There was some silence and then she said, “They can’t all be right can they?”

I really had no idea what to say, so I simply uttered, “No, I don’t think so. But I don’t really like to think about what’s right. The word right bugs me. Too many people have been hurt by that word.”

She was curious and asked me to explain. I said, “I mean whether someone is right or wrong is kind if irrelevant if the person your talking to doesn’t believe it. Lately I’ve been thinking about things in terms of whether or not they are good for me.” And then I anxiously said, “And I guess I’ve been realizing that Jesus is really good for me.”

There was some silence and then the woman said, “I’ve never thought about it that way.” Some more silence, and then she asked,

“Are you sure about Jesus?”

I don’t really know why I responded this way, but for once I was actually completely honest and I said, “No, I’m not.”

Her natural response followed, “What do you mean?”

I replied, “I have doubts. I’m not 100% sure about Jesus. Some days I’m 90% sure I believe in him, other days I’m 51% sure I believe in him, and I suppose there are times where I’ve been 10% sure.”

And then this woman asked a question that really struck me at my core. With a timid shiver in her voice she asked,

“You’re allowed to have doubts and still be a Christian?”

My heart softened and I realized we were stepping into a really sacred space in this woman’s life. I carefully whispered back, “Yeah, you are. In fact, I think Jesus welcomes your doubt.”

She replied, “I had no idea. I thought you had to be sure. And I had no idea how all these people were so sure of everything all the time.”

I laughed a little bit and said, “Yeah, I’m not sure how all those people are sure of everything all the time either. What I do know is when I’m honest about my doubt and my uncertainty, Jesus has a way of showing up.”

I pulled up to the Holiday Inn, the woman smiled, thanked me for the ride and said, “I’ll have to reconsider this whole Jesus thing.”

If you’re anything like me, the idea of sharing your faith is daunting. I almost always feel awkward, unsure, and downright clumsy about it. I’m sure there are a plethora of reasons I feel this way, but what I realized in talking to this woman is that I think one of the reasons I struggle to share Jesus with people is because I doubt.

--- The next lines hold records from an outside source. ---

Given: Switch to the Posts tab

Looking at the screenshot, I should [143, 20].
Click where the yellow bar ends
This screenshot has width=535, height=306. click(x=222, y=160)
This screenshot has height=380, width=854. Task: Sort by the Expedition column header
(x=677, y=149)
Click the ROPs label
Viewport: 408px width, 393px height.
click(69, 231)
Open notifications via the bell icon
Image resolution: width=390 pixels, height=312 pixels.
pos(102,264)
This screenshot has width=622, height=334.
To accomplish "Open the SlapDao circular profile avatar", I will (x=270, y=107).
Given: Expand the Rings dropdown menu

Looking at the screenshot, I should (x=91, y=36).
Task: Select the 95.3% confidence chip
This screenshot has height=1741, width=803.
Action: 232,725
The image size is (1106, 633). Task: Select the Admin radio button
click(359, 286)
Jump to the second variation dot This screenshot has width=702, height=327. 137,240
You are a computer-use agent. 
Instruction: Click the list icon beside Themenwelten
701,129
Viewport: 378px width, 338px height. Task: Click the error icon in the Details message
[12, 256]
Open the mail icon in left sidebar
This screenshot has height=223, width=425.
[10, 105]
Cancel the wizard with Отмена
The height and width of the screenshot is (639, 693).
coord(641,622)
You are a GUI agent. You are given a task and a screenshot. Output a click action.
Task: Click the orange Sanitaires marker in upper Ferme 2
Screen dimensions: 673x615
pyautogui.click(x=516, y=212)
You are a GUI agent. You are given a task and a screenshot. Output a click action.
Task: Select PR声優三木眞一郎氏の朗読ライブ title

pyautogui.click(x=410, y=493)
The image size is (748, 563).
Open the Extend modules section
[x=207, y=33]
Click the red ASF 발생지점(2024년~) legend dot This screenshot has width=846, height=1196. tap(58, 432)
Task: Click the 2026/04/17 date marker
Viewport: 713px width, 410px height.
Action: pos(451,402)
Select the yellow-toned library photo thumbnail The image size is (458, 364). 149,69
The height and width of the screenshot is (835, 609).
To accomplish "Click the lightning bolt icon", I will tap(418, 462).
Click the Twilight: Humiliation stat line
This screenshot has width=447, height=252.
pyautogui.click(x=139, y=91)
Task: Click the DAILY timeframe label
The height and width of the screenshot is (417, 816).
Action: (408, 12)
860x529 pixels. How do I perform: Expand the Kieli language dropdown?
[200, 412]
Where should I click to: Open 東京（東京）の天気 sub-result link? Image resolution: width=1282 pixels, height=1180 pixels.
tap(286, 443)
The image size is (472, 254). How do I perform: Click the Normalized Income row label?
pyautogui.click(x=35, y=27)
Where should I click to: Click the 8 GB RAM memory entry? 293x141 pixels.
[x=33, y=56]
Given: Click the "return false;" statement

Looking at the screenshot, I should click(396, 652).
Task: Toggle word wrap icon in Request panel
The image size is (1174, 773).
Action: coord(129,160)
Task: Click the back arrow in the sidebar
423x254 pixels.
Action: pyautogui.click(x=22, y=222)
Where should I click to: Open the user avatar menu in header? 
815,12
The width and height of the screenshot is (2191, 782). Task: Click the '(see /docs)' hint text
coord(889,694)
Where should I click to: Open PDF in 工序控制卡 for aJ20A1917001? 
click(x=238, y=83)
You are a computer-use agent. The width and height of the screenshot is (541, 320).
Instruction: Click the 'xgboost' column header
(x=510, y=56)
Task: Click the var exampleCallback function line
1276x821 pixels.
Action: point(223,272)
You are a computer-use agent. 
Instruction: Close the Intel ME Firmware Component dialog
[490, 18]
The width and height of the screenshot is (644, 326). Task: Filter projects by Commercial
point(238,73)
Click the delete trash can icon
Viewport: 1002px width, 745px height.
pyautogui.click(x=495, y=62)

I have doubts. I’m not 100% sure. I don’t know with absolute certainty that I’m right.

And I pray that this isn’t too cliché to stomach, but I really don’t think faith is about being 100% sure. I don’t think it’s about being “right”.

I’m on this journey and I know for certain that I haven’t arrived yet, but right now Jesus is using people like this woman to show me that I don’t have to be 100% sure to invite people to  consider a relationship with Him.

And so I invite you to wonder with me:

I wonder if more people would be open to a relationship with Jesus if they new it was okay to have doubts?

I wonder if more people would be open to Jesus and His love if they knew it was okay to wrestle with him?

I wonder if people would be more open to the Jesus I believe in if I was willing to be a little more vulnerable about my uncertainty, and a little more intentional about sitting with others in the midst of their uncertainty and doubt?

I invite you to wonder with me. I invite you to walk with me. And I invite you to meet people where they are at in the midst of your doubt and in the midst of their doubt too. And who knows, maybe, just maybe, Jesus will show up in a way we didn’t expect! It’s happened before.